EXERCISE DATA:
_ _ _ _ _ _ _
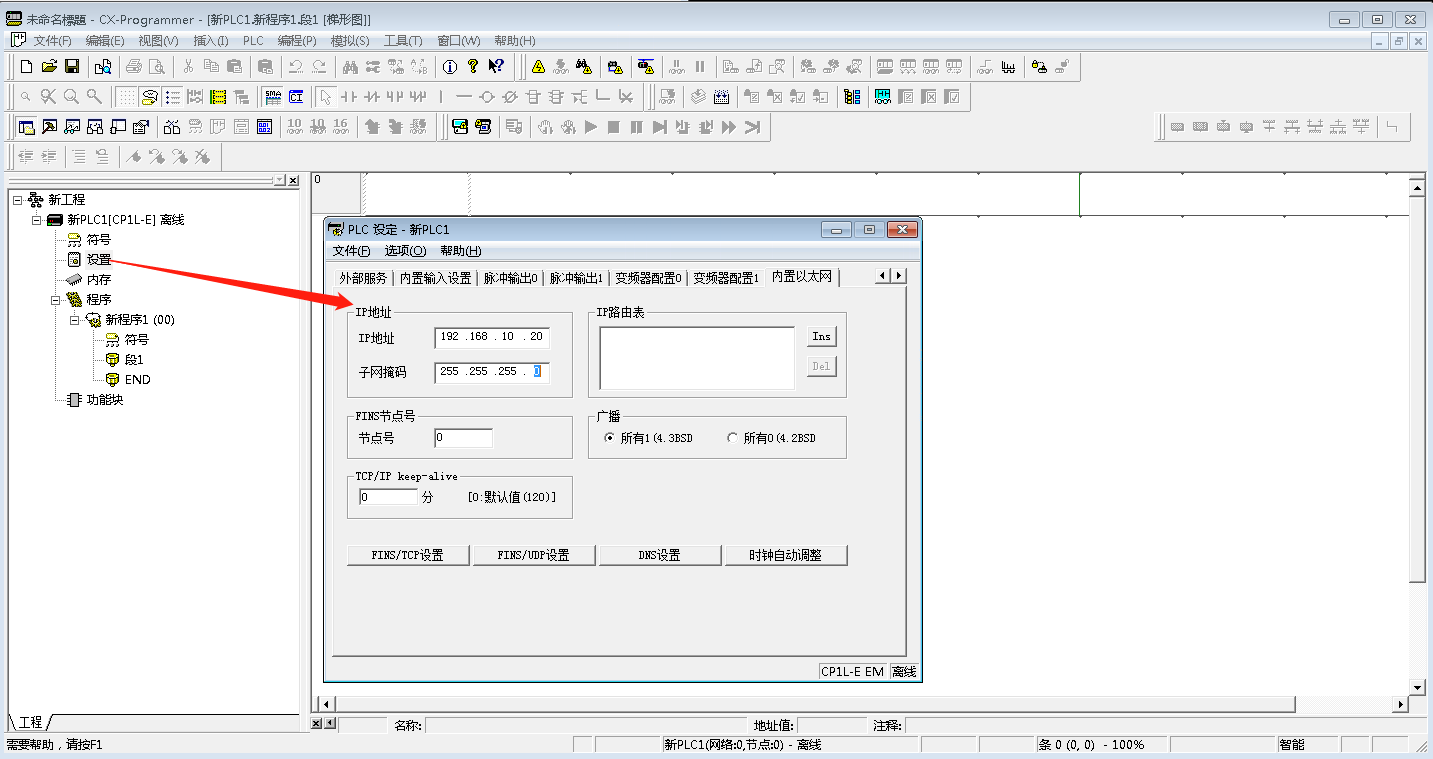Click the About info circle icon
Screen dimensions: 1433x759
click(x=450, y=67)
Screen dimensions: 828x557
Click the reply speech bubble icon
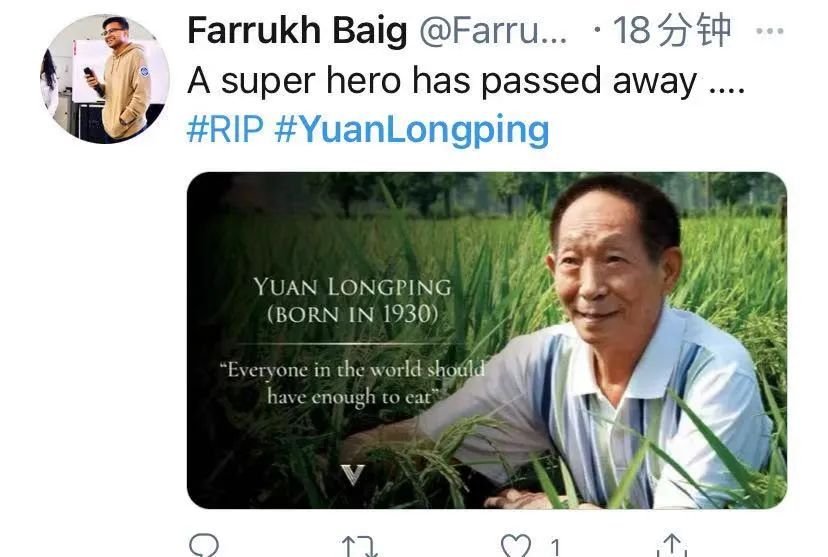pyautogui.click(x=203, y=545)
_ _ _ _ _ _ _
WHAT YOU NEED TO DO: An exact transcript is required, covering the lines from the one containing "Screen dimensions: 828x557" through the end of the listing above, inclusive, without pictures.

EXERCISE RESULT:
Screen dimensions: 828x557
Click the reply speech bubble icon
pyautogui.click(x=203, y=545)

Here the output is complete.